======== Exercise data ========

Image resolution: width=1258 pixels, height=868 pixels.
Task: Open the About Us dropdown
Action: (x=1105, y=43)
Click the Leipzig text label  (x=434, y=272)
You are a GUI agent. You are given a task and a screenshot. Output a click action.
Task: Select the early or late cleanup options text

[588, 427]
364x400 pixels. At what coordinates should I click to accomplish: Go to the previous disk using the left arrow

========
======== Exercise data ========

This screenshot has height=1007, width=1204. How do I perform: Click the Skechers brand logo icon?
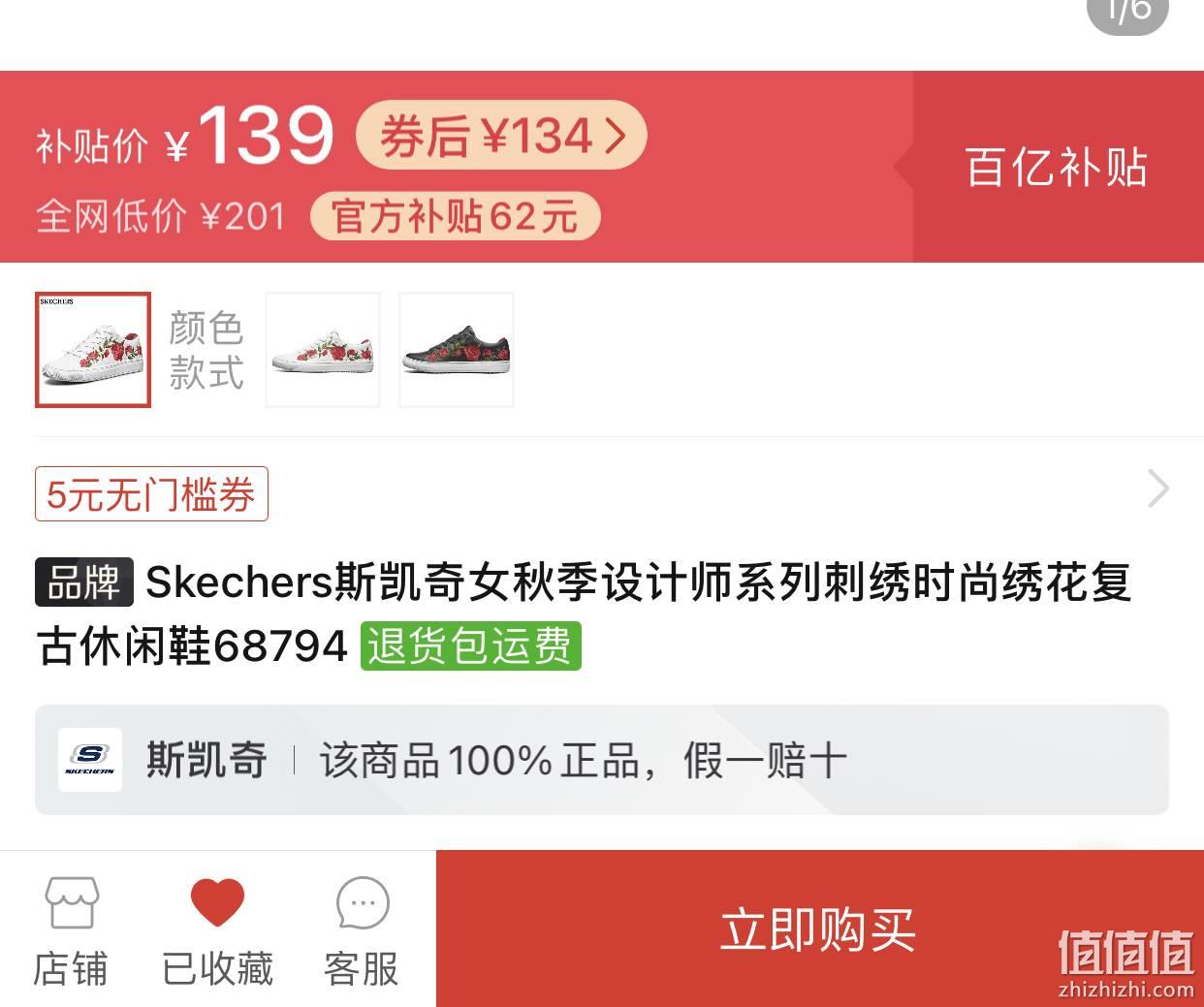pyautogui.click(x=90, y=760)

========
======== Exercise data ========

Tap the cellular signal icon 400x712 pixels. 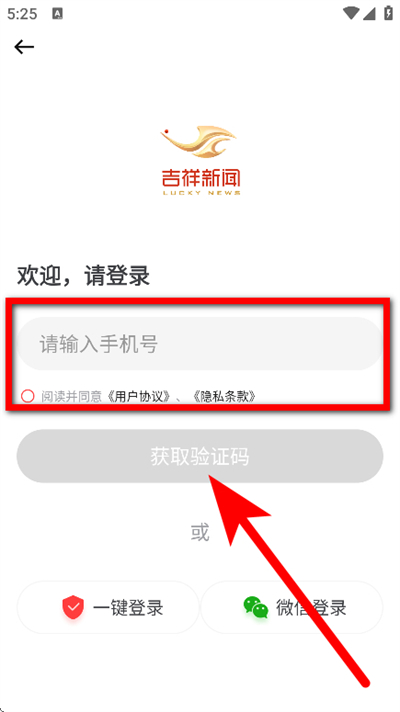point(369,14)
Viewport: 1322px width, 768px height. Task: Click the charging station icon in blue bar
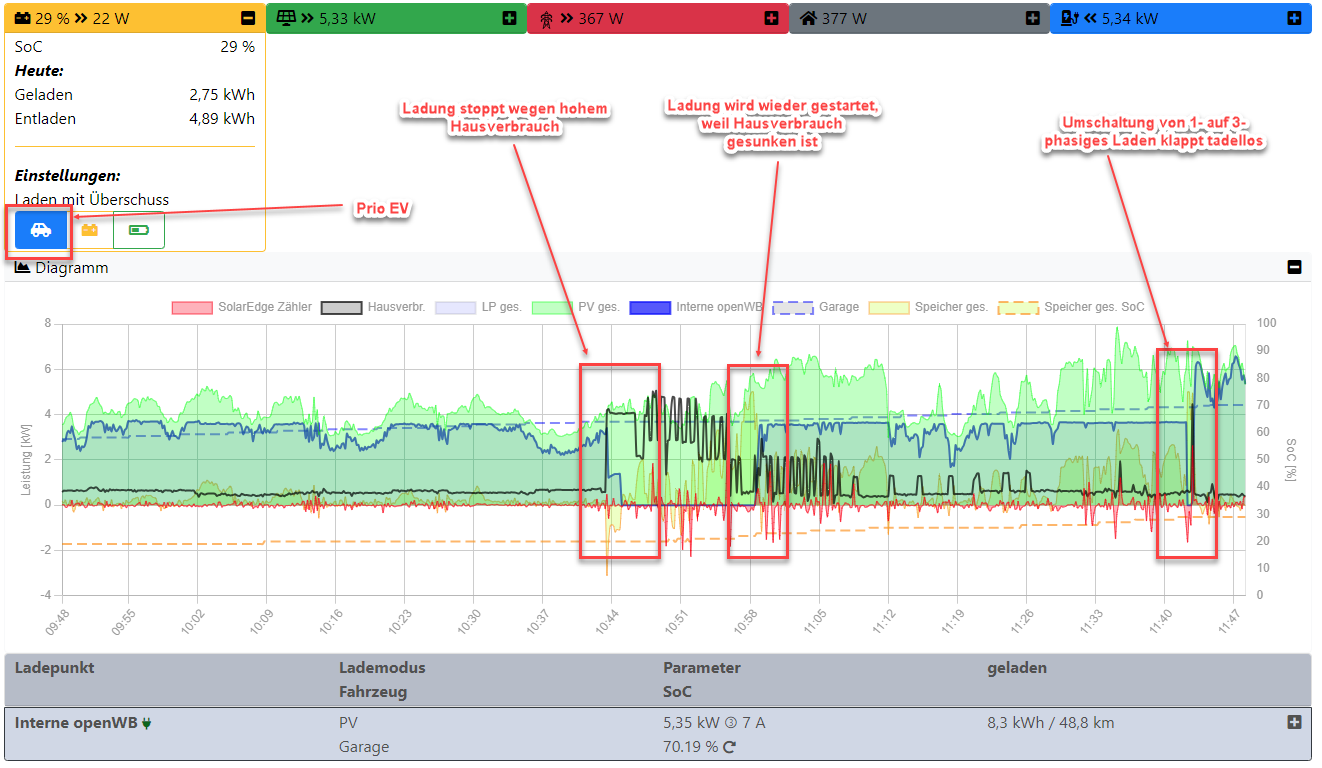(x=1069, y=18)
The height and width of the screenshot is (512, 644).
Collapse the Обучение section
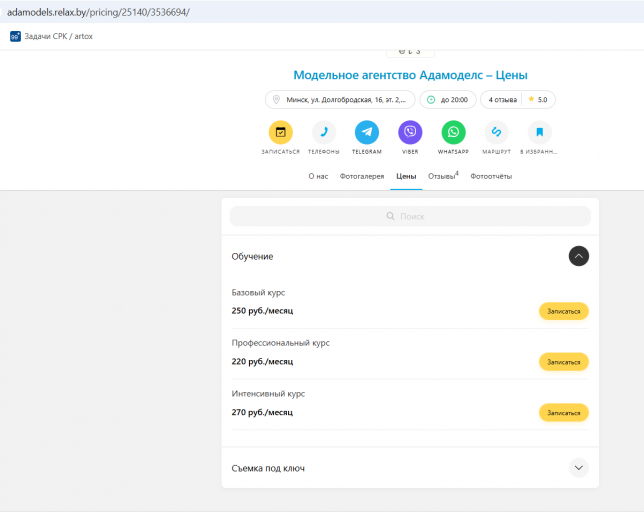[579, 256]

========

Exercise → Return, unchanged, the run of lines above that opens with the line containing "Task: Select the" and closes with the line containing "364x400 pixels. At". Include both.

Solution →
Task: Select the early or late cleanup options text

[588, 427]
364x400 pixels. At what coordinates should I click to accomplish: Go to the previous disk using the left arrow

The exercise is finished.